▶ **EXERCISE**
Rewrite the data between the lines holding "Where should I" and "(x=85, y=41)", inclusive, replacing "Viewport" with "Window" and changing nothing else. Omit the pictures from your answer.

▶ **ROWS**
==================================================
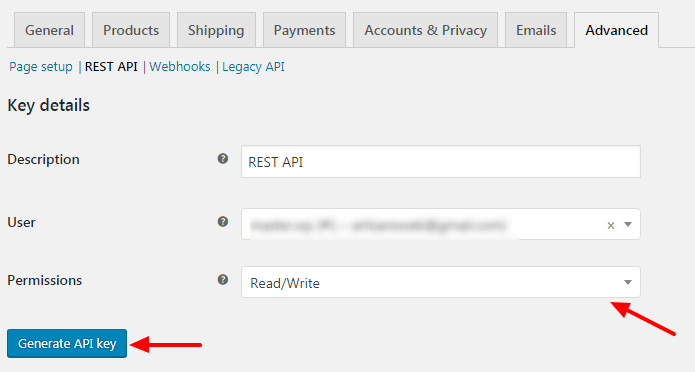The image size is (695, 372).
Task: Open the Accounts & Privacy tab
Action: tap(426, 30)
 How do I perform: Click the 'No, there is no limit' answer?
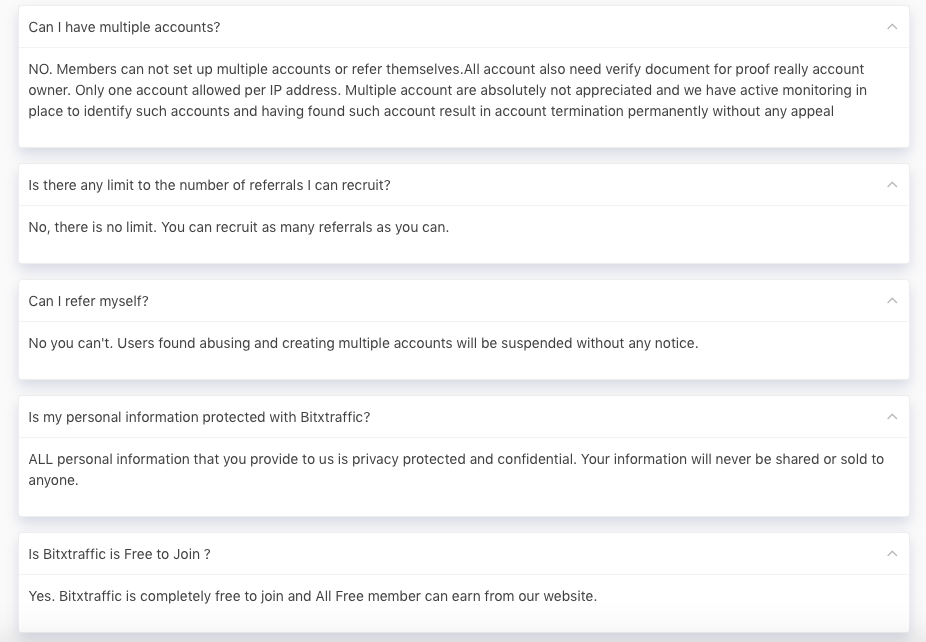coord(238,227)
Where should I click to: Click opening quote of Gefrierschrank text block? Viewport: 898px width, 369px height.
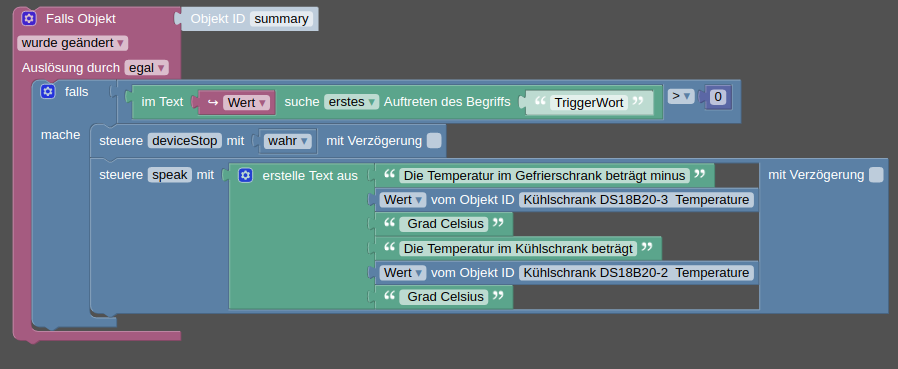(x=389, y=175)
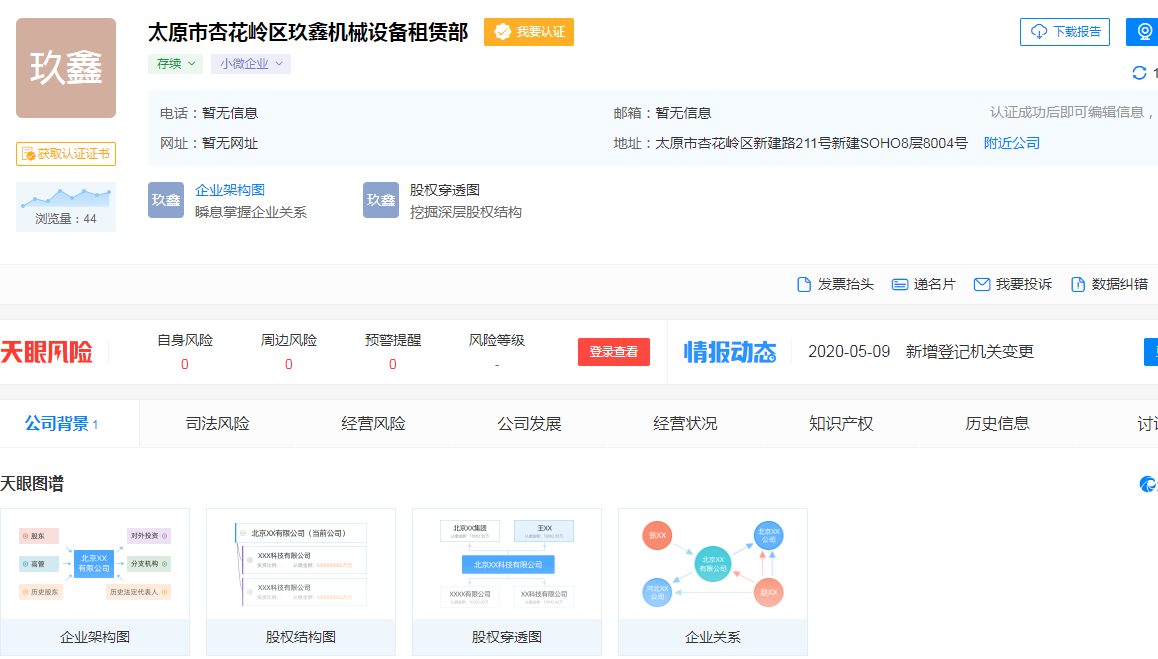Click the 玖鑫 company logo avatar
This screenshot has width=1158, height=659.
coord(66,68)
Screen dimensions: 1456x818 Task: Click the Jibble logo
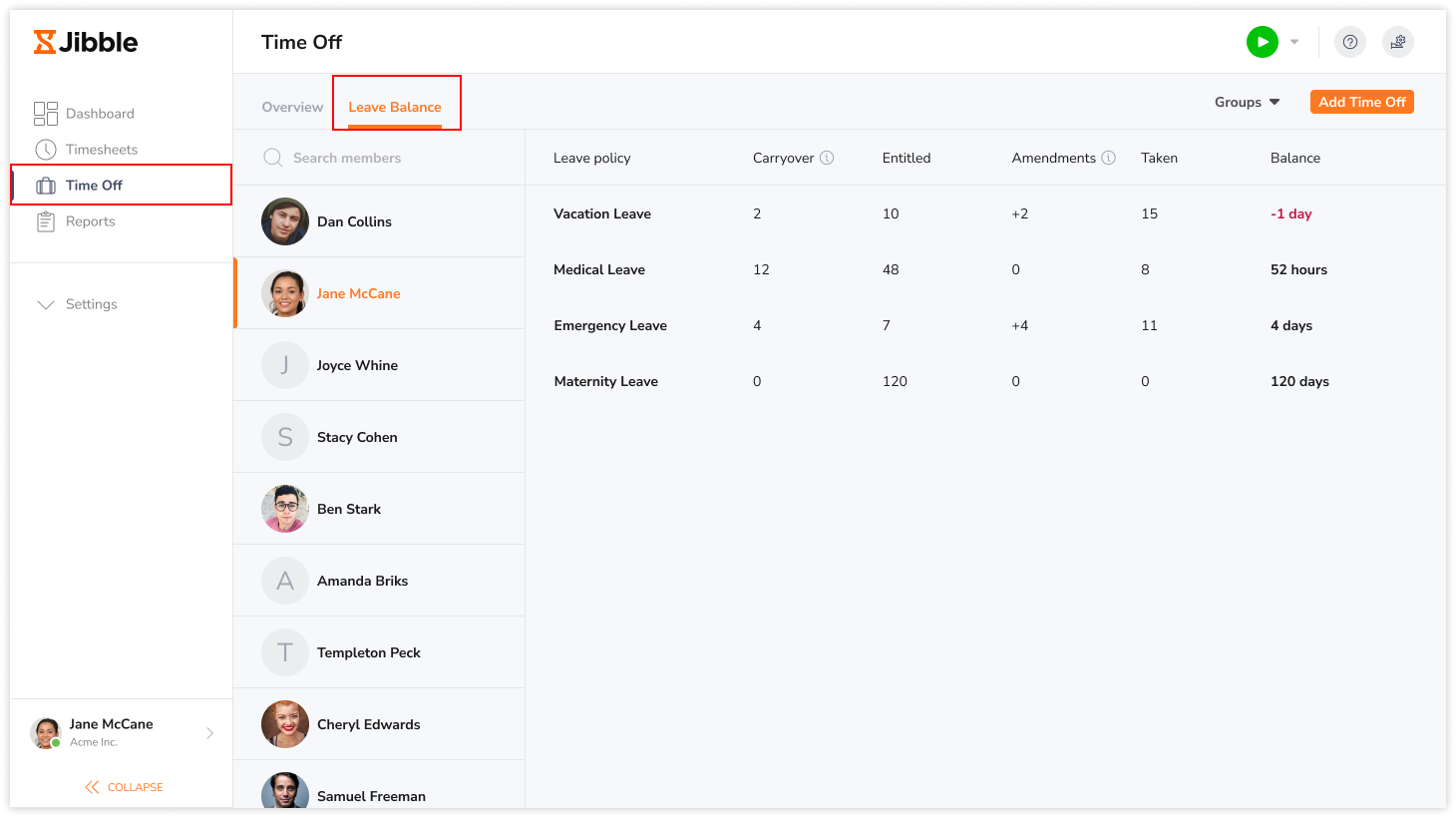(x=85, y=41)
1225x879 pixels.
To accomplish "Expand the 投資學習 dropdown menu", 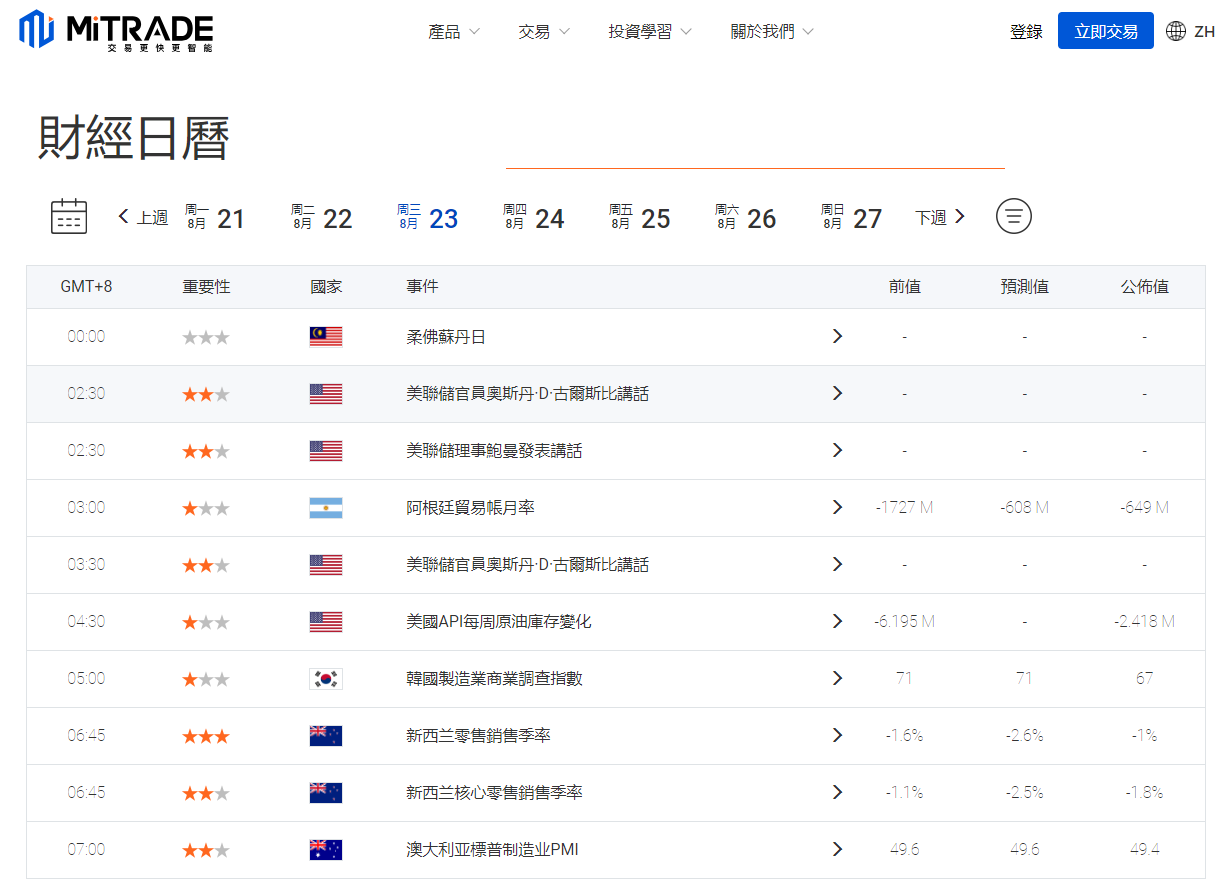I will (x=650, y=32).
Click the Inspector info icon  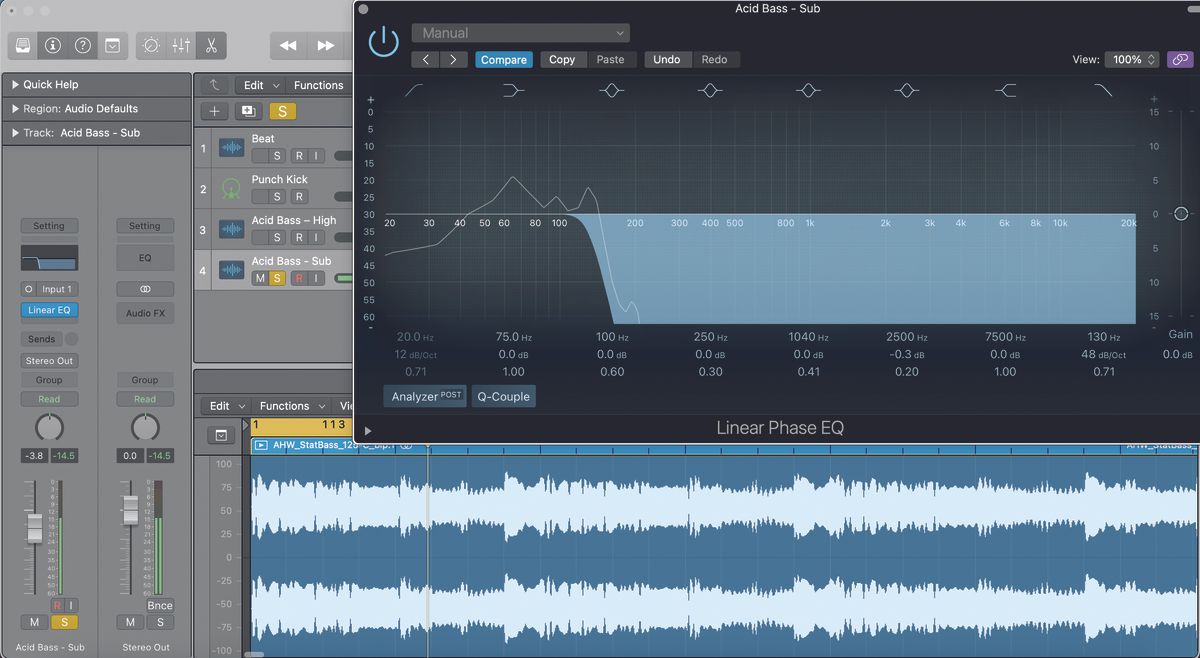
==================================================
▶ **THE OUTPUT**
Where should I click to: Click opening quote of Gefrierschrank text block? Window: 898px width, 369px height.
(x=389, y=175)
Click the 玖鑫 company logo avatar
This screenshot has width=1158, height=659.
coord(66,68)
Screen dimensions: 1456x818 Task: Click the Jibble logo
(x=85, y=41)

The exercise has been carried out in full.